L'objectif des possibilités que vous avez citées et qui figurent effectivement dans les textes examinés par le gouvernement et le secteur est de promouvoir l'emploi en faisant d'Anvers un centre mondial de distribution diamantaire. Cette démarche comporte également un volet social. Le financement du plan social nécessaire fait actuellement l'objet d'âpres négociations. La note relative aux points sensibles concerne donc différents aspects.

Je tiens à vous rassurer : nous n'avons pas oublié les principes qui ont toujours été défendus à propos de la traçabilité et la lutte contre la fraude. Le but est simplement de pouvoir garantir à la fois cette traçabilité et un meilleur contrôle de la fraude, en particulier de la fraude fiscale, mais également de donner des atouts suffisants pour qu'Anvers puisse se développer comme centre dynamique et compétitif dans un monde qui, y compris dans ces matières, est de plus en plus globalisé.

Je reviendrai volontiers présenter l'adaptation, en mesures concrètes, des intentions évoquées avec le secteur.

Il serait intéressant de vous présenter, à la fois, les mesures fiscales qui peuvent permettre un essor de la place anversoise, les mesures sociales, si les négociations aboutissent, mais aussi, bien entendu, l'ensemble des mécanismes qui continueront à garantir la traçabilité et la lutte efficace contre la fraude.

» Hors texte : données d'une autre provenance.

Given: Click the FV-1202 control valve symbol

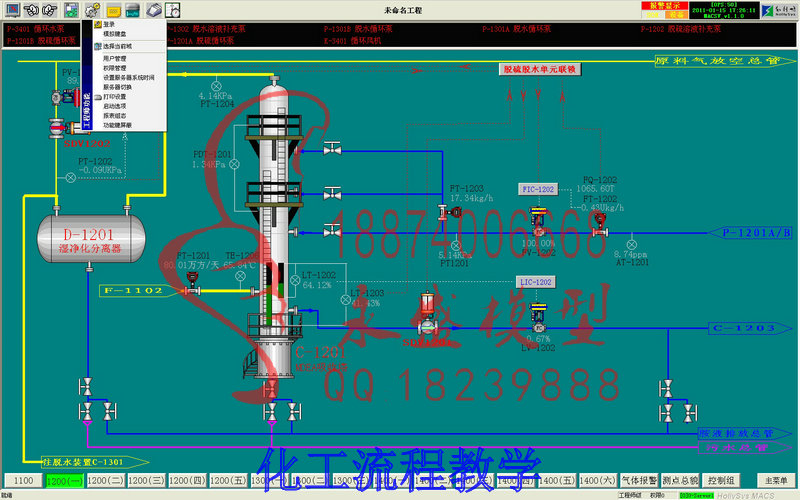Looking at the screenshot, I should [x=538, y=219].
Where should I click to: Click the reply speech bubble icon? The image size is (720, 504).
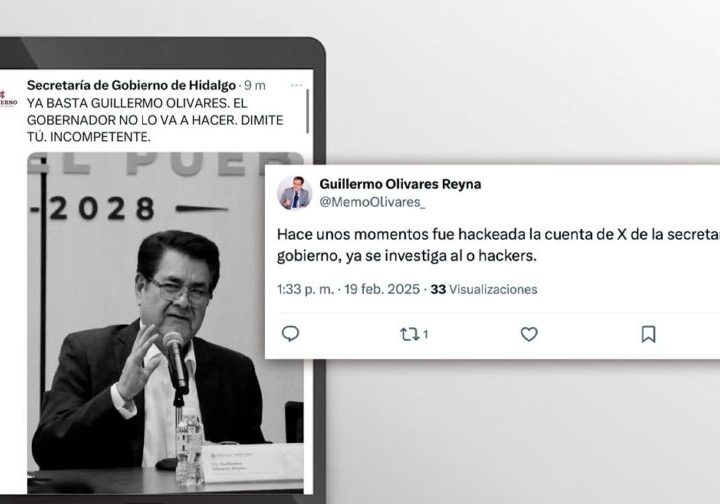290,334
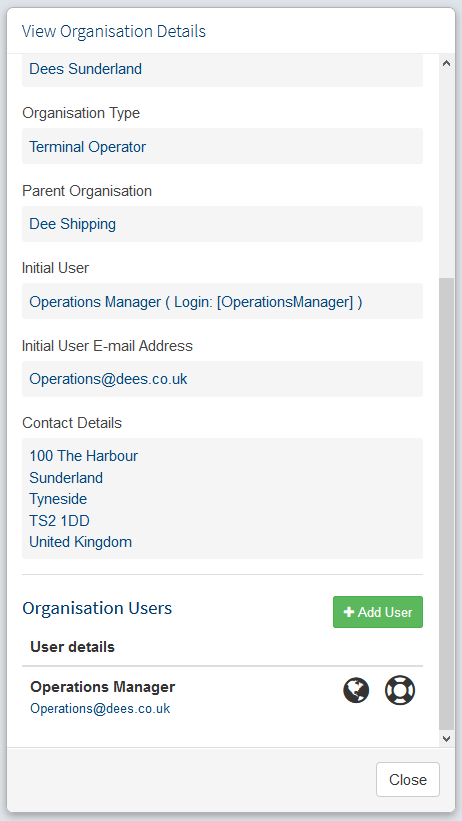Click the vertical scrollbar thumb
This screenshot has height=821, width=462.
pyautogui.click(x=446, y=503)
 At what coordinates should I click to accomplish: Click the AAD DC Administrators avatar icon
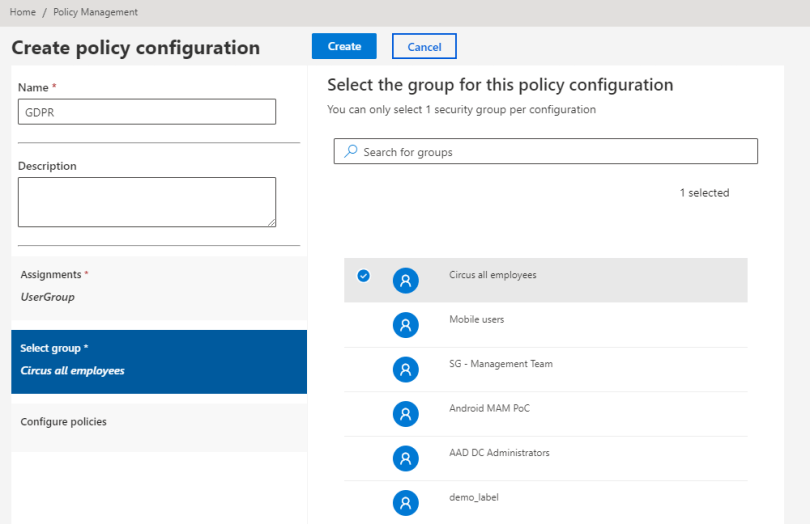click(405, 459)
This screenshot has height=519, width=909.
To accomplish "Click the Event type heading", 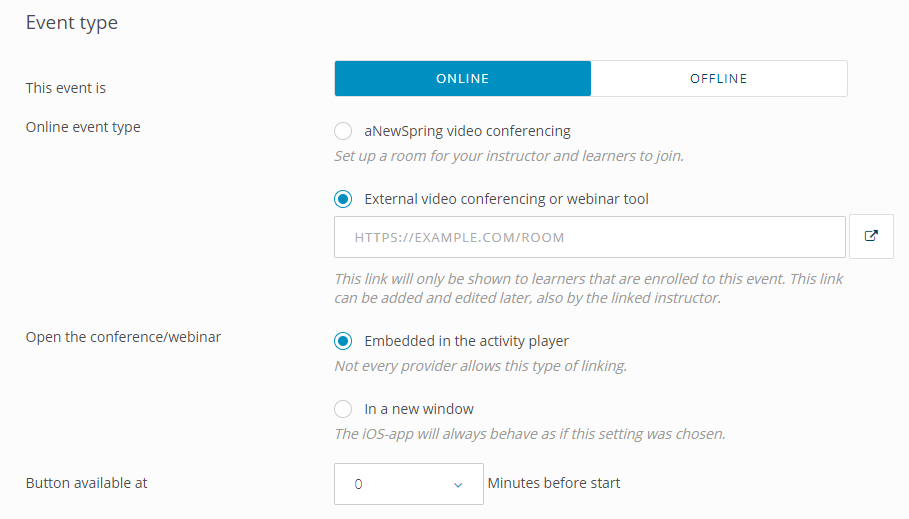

M. Pierre Galand (PS). - Le ministre a raison de dire qu'il faut maintenir la capacité concurrentielle d'Anvers.

Cependant, la complexité du mécanisme de réévaluation des stocks m'inquiète. Si la transparence n'est pas absolue, le risque existe, vu les facilités fiscales accordées, de voir des diamantaires déclarer beaucoup plus que la valeur réelle de leur stock.

On aboutirait ainsi dans les années à venir à une autre forme de fraude. Il faut donc être extrêmement attentif à la manière de procéder.